What are you asking? Of course I can fly like a bat ... and don't try to trick me into shapeshifting into something small, so you can smash me with some nearby heavy object like that telephone over there on the night table.
I'm unkillable. I've had plenty of time to learn how to be. Besides, I don't mean you any harm. Actually, you're going to be immortal. And when you're immortal, after I've drunk your blood, you'll learn how to be unkillable, too, and you may even learn to like it.
You want to know about flying skills? I'll tell you about flying skills. They came in very handy, I can tell you, when I put Lynyrd Skynnyrd, Rick Nelson and Jim Croce on "empty" in midair. It wasn't easy to get out of Nelson's private aircraft, and I crashed with it.
Naturally, everybody survived, if you call this living.

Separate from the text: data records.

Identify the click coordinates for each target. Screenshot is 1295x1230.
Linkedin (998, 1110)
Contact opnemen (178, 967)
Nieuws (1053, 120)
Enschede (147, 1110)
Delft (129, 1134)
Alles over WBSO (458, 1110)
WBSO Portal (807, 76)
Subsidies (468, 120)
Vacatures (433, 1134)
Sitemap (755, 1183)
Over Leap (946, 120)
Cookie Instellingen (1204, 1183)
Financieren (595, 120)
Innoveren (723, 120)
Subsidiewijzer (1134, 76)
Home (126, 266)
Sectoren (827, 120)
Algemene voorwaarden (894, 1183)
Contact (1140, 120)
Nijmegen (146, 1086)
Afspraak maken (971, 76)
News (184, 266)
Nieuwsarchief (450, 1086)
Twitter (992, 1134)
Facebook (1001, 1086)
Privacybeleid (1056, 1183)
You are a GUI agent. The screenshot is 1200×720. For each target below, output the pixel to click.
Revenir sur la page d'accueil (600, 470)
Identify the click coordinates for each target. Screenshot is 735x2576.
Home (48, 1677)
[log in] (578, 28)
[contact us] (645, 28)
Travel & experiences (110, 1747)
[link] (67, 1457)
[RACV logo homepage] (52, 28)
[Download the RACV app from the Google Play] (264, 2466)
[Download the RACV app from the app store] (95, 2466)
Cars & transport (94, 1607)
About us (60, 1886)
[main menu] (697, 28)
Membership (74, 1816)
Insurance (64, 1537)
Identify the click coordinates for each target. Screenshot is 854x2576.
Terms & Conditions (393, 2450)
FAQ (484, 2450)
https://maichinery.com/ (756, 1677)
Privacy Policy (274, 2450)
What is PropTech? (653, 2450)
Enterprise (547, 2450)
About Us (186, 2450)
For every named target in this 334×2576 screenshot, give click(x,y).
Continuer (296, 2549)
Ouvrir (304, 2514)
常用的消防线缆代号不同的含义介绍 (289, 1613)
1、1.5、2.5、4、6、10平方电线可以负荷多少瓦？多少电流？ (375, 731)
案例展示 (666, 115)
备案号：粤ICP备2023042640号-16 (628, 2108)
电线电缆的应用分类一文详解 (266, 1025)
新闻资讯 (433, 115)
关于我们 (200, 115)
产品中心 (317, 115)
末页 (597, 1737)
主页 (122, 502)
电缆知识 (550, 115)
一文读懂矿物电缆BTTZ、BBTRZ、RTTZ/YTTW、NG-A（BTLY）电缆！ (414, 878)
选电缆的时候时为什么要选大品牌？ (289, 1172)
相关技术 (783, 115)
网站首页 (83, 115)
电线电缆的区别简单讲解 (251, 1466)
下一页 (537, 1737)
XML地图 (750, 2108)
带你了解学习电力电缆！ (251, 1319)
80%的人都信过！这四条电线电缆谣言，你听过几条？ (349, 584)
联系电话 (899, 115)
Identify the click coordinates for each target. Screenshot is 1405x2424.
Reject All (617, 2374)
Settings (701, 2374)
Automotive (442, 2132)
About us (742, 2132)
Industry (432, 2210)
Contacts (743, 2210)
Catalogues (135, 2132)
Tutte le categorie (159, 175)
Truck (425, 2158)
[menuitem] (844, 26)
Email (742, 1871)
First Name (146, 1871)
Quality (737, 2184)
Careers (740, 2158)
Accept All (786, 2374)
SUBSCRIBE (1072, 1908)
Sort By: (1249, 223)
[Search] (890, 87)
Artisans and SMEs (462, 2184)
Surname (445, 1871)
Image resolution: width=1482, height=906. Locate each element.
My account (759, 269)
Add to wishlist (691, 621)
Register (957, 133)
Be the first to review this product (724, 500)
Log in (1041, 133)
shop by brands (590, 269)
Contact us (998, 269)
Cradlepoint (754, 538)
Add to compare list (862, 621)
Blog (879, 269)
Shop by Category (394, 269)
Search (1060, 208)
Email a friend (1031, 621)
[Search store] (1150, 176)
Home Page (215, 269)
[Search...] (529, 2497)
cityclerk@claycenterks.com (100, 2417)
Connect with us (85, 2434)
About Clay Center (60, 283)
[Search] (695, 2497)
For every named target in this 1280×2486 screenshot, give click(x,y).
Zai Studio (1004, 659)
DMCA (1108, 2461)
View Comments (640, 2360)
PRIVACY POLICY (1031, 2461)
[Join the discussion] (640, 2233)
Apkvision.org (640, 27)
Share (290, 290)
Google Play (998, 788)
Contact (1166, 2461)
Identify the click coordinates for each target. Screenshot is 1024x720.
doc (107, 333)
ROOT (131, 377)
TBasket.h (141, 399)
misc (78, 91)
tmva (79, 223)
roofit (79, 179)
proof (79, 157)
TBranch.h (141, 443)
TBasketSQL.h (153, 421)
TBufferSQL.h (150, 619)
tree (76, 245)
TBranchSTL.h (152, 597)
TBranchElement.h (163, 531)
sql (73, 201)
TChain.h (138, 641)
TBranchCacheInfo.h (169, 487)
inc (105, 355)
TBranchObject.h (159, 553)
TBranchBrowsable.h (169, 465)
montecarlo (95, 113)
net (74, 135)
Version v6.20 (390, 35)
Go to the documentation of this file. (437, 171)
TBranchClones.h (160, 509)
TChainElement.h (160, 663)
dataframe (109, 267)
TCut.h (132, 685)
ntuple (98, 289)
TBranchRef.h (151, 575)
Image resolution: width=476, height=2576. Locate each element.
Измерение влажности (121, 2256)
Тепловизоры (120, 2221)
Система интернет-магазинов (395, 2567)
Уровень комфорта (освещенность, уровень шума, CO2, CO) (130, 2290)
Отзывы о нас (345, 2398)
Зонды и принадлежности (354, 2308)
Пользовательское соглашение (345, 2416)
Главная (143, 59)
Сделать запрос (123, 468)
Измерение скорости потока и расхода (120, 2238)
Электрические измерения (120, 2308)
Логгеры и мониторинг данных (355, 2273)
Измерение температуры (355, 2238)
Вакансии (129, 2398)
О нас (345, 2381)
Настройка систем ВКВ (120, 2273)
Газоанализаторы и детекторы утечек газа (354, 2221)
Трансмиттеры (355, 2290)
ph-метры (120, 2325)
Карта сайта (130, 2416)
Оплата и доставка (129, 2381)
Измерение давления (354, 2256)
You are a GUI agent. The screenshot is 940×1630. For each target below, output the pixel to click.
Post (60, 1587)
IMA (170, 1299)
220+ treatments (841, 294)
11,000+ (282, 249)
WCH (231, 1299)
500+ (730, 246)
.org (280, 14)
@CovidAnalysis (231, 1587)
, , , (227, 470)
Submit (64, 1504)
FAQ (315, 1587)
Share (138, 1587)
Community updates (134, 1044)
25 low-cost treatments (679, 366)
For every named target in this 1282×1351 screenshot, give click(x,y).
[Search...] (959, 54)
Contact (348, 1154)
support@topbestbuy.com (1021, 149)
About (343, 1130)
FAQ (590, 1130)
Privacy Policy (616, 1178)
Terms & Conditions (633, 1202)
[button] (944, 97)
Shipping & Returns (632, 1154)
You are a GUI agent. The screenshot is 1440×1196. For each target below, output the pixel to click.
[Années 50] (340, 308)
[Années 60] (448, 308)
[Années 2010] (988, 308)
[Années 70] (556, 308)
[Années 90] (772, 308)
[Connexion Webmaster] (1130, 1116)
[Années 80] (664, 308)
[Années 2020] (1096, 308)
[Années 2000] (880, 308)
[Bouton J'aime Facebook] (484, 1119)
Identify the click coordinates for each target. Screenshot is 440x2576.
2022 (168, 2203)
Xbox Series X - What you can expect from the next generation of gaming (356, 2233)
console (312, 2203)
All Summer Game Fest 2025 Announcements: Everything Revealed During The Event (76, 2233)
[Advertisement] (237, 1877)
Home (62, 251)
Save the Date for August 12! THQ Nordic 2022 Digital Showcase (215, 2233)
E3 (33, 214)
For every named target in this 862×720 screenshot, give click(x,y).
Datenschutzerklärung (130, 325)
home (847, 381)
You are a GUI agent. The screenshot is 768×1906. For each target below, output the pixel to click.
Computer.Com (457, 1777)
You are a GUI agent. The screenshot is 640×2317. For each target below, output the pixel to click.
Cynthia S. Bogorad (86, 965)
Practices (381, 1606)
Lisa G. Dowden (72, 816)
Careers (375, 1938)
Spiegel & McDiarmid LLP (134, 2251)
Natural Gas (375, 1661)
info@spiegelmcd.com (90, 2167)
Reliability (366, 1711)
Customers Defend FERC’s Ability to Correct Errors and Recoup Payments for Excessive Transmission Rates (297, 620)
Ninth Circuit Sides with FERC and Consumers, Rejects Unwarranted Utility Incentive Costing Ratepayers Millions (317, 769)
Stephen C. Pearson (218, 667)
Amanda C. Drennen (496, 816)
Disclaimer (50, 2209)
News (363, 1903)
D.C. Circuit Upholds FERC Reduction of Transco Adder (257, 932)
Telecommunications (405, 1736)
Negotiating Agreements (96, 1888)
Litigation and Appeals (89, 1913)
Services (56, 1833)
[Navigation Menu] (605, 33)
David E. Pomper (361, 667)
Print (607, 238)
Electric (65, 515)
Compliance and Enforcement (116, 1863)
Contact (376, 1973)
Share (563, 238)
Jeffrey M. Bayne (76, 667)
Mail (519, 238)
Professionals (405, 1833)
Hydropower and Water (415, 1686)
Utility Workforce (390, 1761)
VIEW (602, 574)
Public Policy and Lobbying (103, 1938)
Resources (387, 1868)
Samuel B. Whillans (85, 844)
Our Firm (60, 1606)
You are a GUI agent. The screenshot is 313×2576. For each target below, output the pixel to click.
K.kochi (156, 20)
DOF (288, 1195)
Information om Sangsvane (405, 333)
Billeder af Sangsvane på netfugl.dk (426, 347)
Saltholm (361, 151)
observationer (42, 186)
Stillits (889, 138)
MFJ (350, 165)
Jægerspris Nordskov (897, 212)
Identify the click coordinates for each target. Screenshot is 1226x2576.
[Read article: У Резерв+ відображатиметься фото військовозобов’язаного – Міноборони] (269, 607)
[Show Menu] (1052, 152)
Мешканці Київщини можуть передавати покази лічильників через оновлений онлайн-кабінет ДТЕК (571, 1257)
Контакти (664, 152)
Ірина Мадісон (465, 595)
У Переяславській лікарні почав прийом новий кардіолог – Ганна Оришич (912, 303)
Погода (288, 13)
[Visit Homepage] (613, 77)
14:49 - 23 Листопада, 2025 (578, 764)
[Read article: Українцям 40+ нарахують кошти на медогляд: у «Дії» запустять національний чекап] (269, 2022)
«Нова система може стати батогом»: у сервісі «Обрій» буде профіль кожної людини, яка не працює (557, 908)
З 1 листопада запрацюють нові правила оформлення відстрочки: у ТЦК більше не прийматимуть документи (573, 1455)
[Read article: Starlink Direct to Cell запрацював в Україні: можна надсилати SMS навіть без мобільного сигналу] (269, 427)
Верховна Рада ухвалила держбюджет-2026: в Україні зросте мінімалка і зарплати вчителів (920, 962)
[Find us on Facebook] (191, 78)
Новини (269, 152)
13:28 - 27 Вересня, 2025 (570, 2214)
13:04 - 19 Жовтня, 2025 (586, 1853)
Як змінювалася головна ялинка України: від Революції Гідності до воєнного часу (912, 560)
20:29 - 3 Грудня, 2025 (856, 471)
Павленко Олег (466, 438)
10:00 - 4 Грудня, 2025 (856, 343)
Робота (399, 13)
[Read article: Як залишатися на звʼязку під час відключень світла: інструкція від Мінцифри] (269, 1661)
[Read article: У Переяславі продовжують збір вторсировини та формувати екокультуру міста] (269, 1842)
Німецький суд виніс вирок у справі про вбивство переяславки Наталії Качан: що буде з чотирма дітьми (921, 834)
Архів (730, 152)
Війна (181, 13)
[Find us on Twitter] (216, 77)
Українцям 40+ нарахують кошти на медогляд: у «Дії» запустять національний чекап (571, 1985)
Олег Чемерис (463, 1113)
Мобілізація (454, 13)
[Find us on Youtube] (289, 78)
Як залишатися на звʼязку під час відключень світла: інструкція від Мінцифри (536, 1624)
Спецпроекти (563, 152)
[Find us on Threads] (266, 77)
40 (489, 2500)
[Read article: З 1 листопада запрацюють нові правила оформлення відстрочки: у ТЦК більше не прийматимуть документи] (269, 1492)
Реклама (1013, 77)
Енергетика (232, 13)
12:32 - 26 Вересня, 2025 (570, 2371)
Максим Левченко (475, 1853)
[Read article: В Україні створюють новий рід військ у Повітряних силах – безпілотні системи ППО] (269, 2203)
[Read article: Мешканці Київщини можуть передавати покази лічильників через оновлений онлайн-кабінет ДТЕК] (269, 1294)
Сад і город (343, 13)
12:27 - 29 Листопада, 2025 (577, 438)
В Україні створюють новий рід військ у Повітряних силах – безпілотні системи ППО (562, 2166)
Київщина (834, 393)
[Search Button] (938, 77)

Elvis was an easy kill, a pathetic creature, lying there on the bathroom floor with a bible clutched in one hand and a bottle of Demarol in the other. I told him to get plastic surgery, but as you well know, he's been spotted just about everywhere.
He can't seem to stay away from populated areas where he'd be easily recognized. The King always did have a big appetite, even after he hit the drugs, and to a vampire, blood isn't just chopped liver.
Buddy Holly and the Big Bopper? They were before my time. They were taken out by Myrna Loy. I only happen to know because it was she who robbed me of my daylight life, in the anteroom of the Temple Beth-El on 14th and Second Avenue. We met there every Saturday morning snuggling happily together as she sucked on my vein and drained me to chalky whiteness in the darkness of the cloakroom.
As far as my mother and father knew, on Saturdays I was safely tucked away on some side balcony (I always thought superman was skinny until I reached puberty and was allowed to sit in the Loge) at one of the 14th Street movie theaters (which still had live, onstage vaudeville between the cliff-hangers and the short subjects).